- **TUGAS KERJA 1**
Jawab pertanyaan berikut berdasarkan teks tentang jenis Visum et Repertum:
(a) Kualifikasi luka apa yang ditulis pada bagian kesimpulan VeR definitif?
(b) Ada berapa manfaat dibuatnya VeR sementara?
(c) Bila korban meninggal, VeR apa yang dibuat dokter?
- **TUGAS KERJA 2**
Cetak bagian teks tentang jenis Visum et Repertum mulai dari "Kualifikasi luka yang" hingga dan termasuk "ditulis pada kesimpulan.".
- **TUGAS KERJA 3**
Tolong tuliskan lanjutan teks tentang jenis Visum et Repertum, dimulai setelah kalimat terakhirnya.

- **KUTIPAN TEKS**
_ _ _ _ _ _ _
2.1.3 Jenis Visum et Repertum


1. Untuk orang hidup
a. VeR definitif, yaitu VeR yang dibuat seketika, dimana korban tidak memerlukan
perawatan dan pemeriksaan lanjutan sehingga tidak menghalangi pekerjaan korban.
Kualifikasi luka yang ditulis pada bagian kesimpulan yaitu luka derajat I atau luka
golongan C.
b. VeR sementara, yaitu VeR yang dibuat untuk sementara waktu, karena korban
memerlukan perawatan dan pemeriksaan lanjutan sehingga menghalangi pekerjaan
korban. Kualifikasi luka tidak ditentukan dan tidak ditulis pada kesimpulan.
Ada 5 manfaat dibuatnya VeR sementara, yaitu
1. Menentukan apakah ada tindak pidana atau tidak
2. Mengarahkan penyelidikan
3. Berpengaruh terhadap putusan untuk melakukan penahanan sementara terhadap
terdakwa
4. Menentukan tuntutan jaksa
5. Medical record
c. VeR lanjutan, yaitu VeR yang dibuat dimana luka korban telah dinyatakan sembuh
atau pindah rumah sakit atau pindah dokter atau pulang paksa. Bila korban meninggal,
maka dokter membuat VeR jenazah. Dokter menulis kualifikasi luka pada bagian
kesimpulan VeR.
_ _ _ _ _ _ _
- **CUPLIKAN CATATAN**
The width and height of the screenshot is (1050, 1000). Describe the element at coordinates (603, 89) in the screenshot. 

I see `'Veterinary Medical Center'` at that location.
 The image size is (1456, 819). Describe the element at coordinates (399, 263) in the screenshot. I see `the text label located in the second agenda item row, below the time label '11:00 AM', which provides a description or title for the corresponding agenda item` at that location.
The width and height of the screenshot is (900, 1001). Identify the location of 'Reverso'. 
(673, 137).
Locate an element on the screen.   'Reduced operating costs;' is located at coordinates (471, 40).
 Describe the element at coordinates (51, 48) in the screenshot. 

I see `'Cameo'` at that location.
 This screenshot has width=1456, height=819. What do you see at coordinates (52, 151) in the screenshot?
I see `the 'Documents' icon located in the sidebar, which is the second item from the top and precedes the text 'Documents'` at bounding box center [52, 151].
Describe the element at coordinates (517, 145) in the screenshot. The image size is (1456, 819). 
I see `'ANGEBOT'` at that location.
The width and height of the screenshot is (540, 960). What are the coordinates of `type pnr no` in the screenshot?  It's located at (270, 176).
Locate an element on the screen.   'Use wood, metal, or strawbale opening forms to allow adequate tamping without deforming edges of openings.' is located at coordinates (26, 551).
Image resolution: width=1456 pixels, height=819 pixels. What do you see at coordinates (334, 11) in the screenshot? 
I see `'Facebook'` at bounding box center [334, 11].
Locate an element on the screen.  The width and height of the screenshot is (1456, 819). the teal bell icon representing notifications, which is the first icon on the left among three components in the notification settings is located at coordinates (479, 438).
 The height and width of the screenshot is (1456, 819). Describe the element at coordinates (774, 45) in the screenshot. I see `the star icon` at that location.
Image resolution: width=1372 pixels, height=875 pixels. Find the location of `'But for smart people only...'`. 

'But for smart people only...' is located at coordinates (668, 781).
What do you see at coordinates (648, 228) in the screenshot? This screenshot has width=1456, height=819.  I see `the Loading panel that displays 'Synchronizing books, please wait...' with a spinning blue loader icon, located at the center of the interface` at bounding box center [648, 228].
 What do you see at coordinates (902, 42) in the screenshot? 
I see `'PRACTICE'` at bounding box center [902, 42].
_ _ _ _ _ _ _
- **HASIL 1**
(a) Luka derajat I atau luka golongan C.
(b) Ada 5 manfaat.
(c) VeR jenazah.

- **HASIL 2**
Kualifikasi luka yang ditulis pada bagian kesimpulan yaitu luka derajat I atau luka
golongan C.
b. VeR sementara, yaitu VeR yang dibuat untuk sementara waktu, karena korban
memerlukan perawatan dan pemeriksaan lanjutan sehingga menghalangi pekerjaan
korban. Kualifikasi luka tidak ditentukan dan tidak ditulis pada kesimpulan.

- **HASIL 3**
2. Untuk Orang Mati


VeR jenazah, yaitu VeR yang dibuat terhadap korban yang meninggal. Tujuan
pembuatan VeR ini adalah untuk menentukan sebab, cara, dan mekanisme kematian.
Ada lima bagian tetap dalam laporan Visum et repertum, yaitu:
 Pro Justisia. Kata ini diletakkan di bagian atas untuk menjelaskan bahwa visum et
repertum dibuat untuk tujuan peradilan. VeR tidak memerlukan materai untuk dapat
dijadikan sebagai alat bukti di depan sidang pengadilan yang mempunyai
kekuatan hukum.
 Pendahuluan. Kata pendahuluan sendiri tidak ditulis dalam VeR, melainkan langsung
dituliskan berupa kalimat-kalimat di bawah judul. Bagian ini menerangkan penyidik
pemintanya berikut nomor dan tanggal, surat permintaannya, tempat dan waktu
pemeriksaan, serta identitas korban yang diperiksa.
 Pemberitaan. Bagian ini berjudul "Hasil Pemeriksaan", berisi semua keterangan
pemeriksaan. Temuan hasil pemeriksaan medik bersifat rahasia dan yang tidak
berhubungan dengan perkaranya tidak dituangkan dalam bagian pemberitaan dan
dianggap tetap sebagai rahasia kedokteran.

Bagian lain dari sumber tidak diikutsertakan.